Transcribe the entries exactly; images are not part of the copy.

(RECORDS SHOWN begins)

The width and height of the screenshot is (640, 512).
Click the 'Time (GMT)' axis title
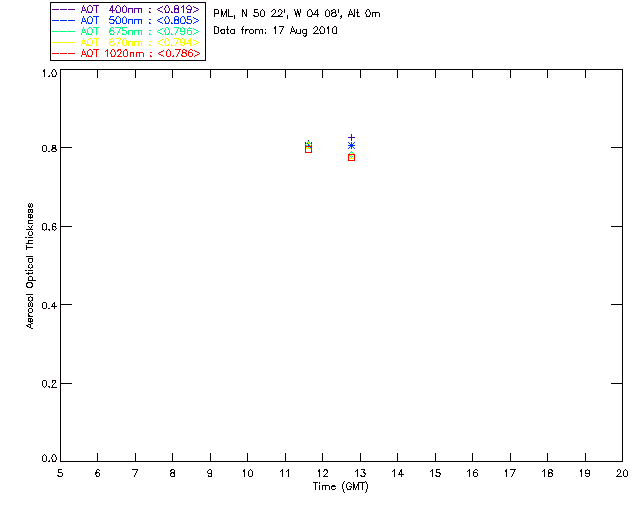click(x=341, y=487)
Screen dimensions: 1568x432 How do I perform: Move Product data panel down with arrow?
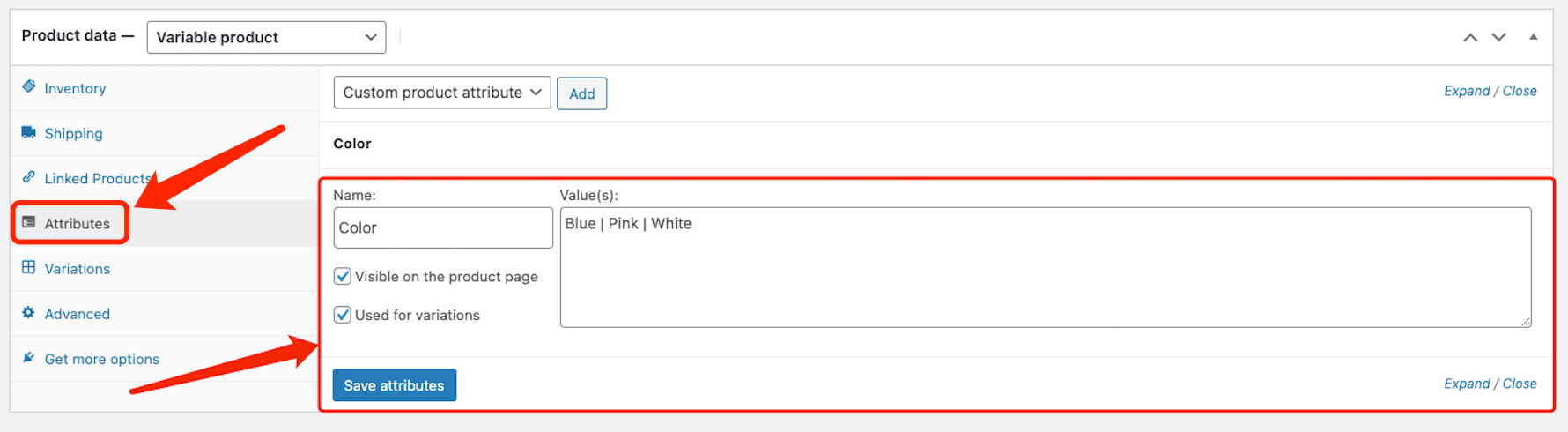(x=1498, y=37)
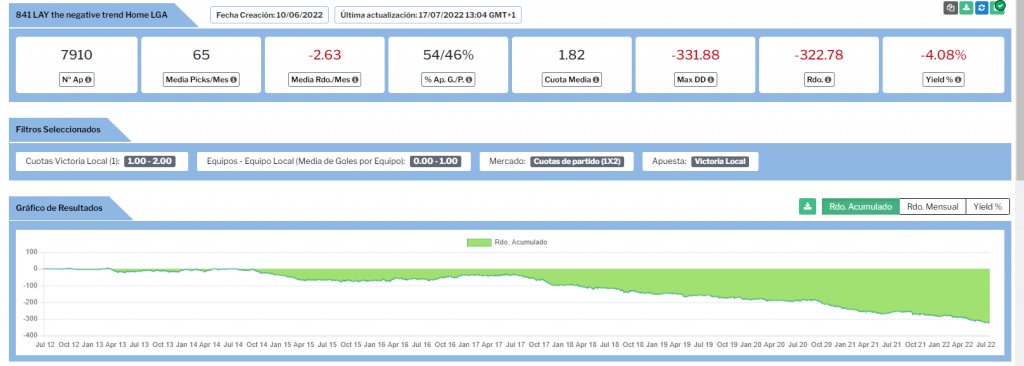Viewport: 1024px width, 366px height.
Task: Select the Rdo. Acumulado chart view
Action: pyautogui.click(x=860, y=207)
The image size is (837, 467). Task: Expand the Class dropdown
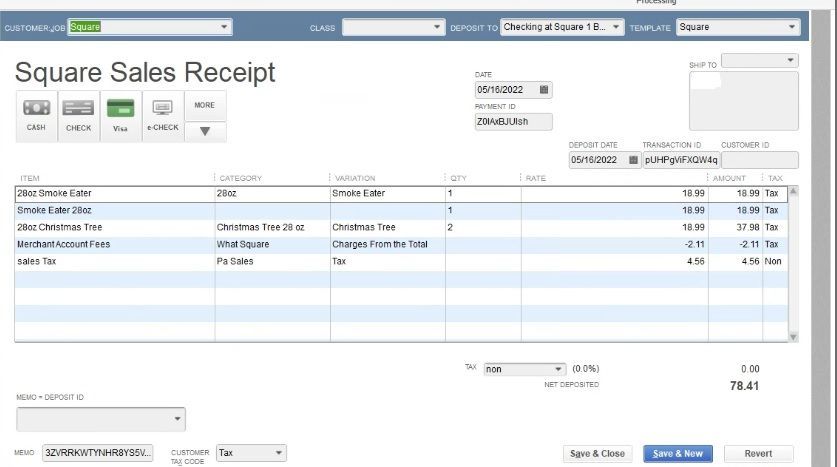pyautogui.click(x=437, y=27)
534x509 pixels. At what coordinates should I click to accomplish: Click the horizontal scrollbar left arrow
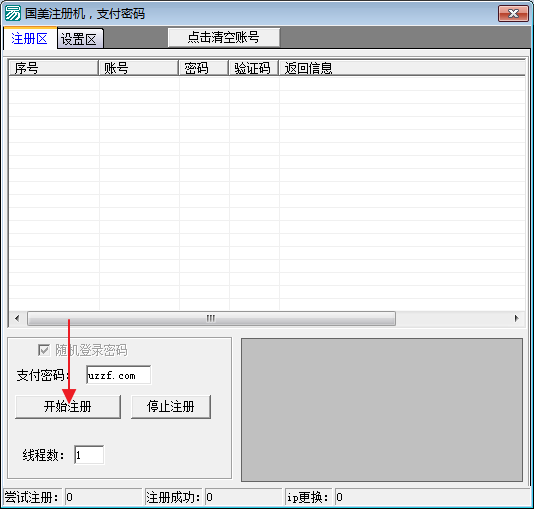pos(17,319)
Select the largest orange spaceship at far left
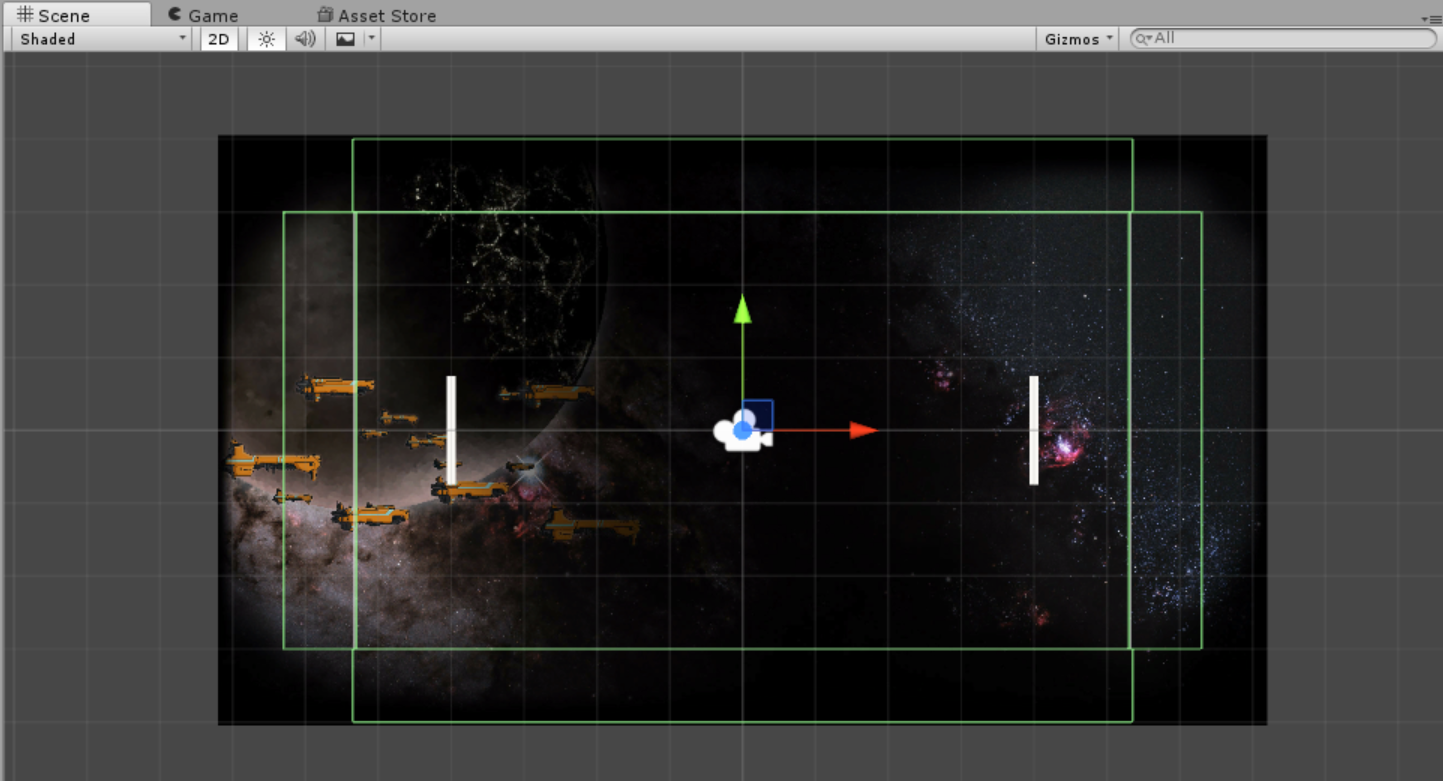 pos(272,461)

(RECORDS SHOWN ends)

[WRITTEN REPLY]
The width and height of the screenshot is (640, 512).
Click the 'Time (GMT)' axis title
click(x=341, y=487)
Screen dimensions: 1568x432 How do I perform: Move Product data panel down with arrow?
(x=1498, y=37)
Viewport: 1024px width, 366px height.
Task: Select the Rdo. Acumulado chart view
Action: pyautogui.click(x=860, y=207)
The image size is (837, 467). Task: Expand the Class dropdown
pyautogui.click(x=437, y=27)
534x509 pixels. At what coordinates should I click to accomplish: Click the horizontal scrollbar left arrow
pos(17,319)
Select the largest orange spaceship at far left
 pos(272,461)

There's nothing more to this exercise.